##### Extract

By affording greater certainty, the comprehensive statutory laws of the leading U.S. jurisdictions typically facilitate better trust design and more efficient trust administration. The laws are clearer and more specific. Everyone—settlors, beneficiaries, trustees, trust protectors, creditor, and advisors—therefore is in a position to have a good understanding of how the law will apply in a particular situation.
Selecting a U.S. Jurisdiction
Within the U.S., there are a handful of attractive trusts jurisdictions. Among those states, New Hampshire, South Dakota, and Delaware are leading trust jurisdictions. While each family will weigh them differently, some of the key factors that families consider when selecting a U.S. jurisdiction are:
Divided trusteeship (directed trusts). The ability to divide trust powers among trustees, trust advisors, and trust protectors permits the design of a trust governance structure tailored to a specific family’s needs and better facilitates the efficient management of the family’s wealth. New Hampshire, South Dakota, and Delaware have some of the best developed divided trusteeship laws in world. Each of those states allows the division of trust powers and ring-fences the liabilities for a breach of duties, so that a trustee, trust advisor, or trust protector is only liable for duties that the trust deed assigns to that trustee, trust advisor, or trust protector. In New Hampshire and South Dakota, the trustee and beneficiaries generally can superimpose a divided trust structure on an existing trust. While Delaware generally is an attractive jurisdiction for creating new trusts with divided trusteeship, it potentially is less attractive for existing trusts. A Delaware court recently stymied a family’s effort to modify an existing trust to superimpose a divided trust structure, in which an investment director—not the trustee—would have the power to manage the trust’s investments.
Perpetual trusts. A perpetual trust allows the trust to have a life span that follows a natural course of events, winding up only when appropriate given the settlor’s intent and the family’s circumstances rather than when dictated by an arbitrary rule of law. New Hampshire and South Dakota allow perpetual trusts. Delaware allows perpetual trusts for personal property; although it does not allow perpetual trusts for real property, there is a work-around. In the U.S., some states that are frequently touted as leading trust jurisdictions do not allow truly perpetual trusts, and, more significantly, a cloud of certainty hangs over the validity of those states’ laws permitting trusts to last beyond the time allowable under the traditional perpetuities rule.

##########
##### The data

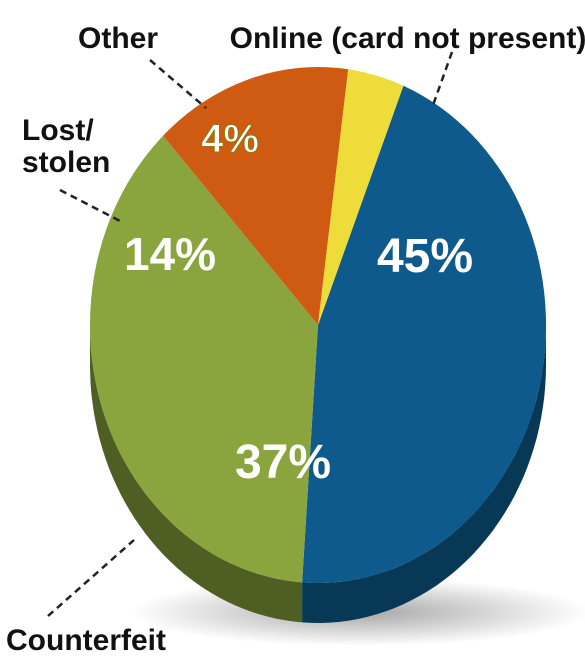 This screenshot has width=585, height=661. I want to click on category-label-lost-stolen-line-1: Lost/, so click(58, 130).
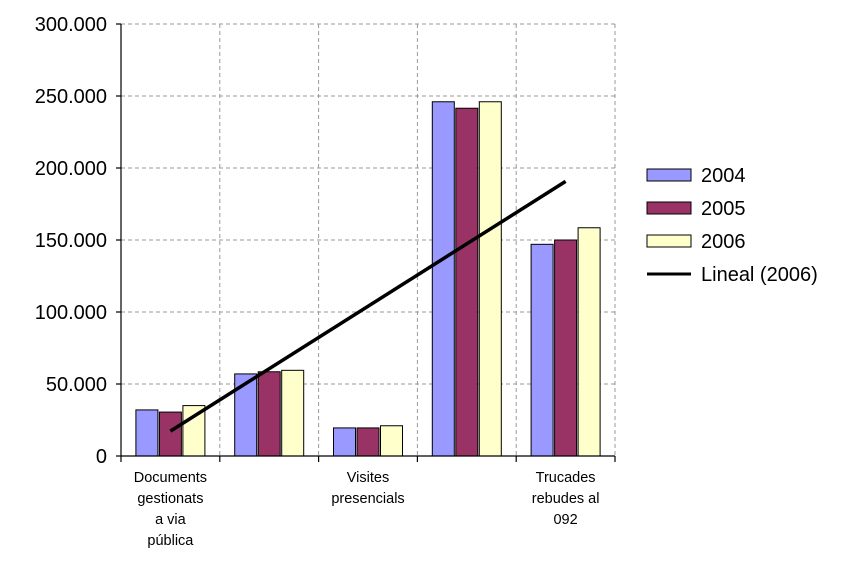 The height and width of the screenshot is (563, 852). What do you see at coordinates (724, 242) in the screenshot?
I see `legend-label-2006: 2006` at bounding box center [724, 242].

##########

Task requirements >>
Answer these questions using the text on U.S. trust jurisdictions.
1. Which three states does it name as leading trust jurisdictions?
2. In which states can the trustee and beneficiaries generally superimpose a divided trust structure on an existing trust?
3. For what type of property does Delaware not allow perpetual trusts?

Written response >>
1. New Hampshire, South Dakota, and Delaware
2. New Hampshire and South Dakota
3. Real property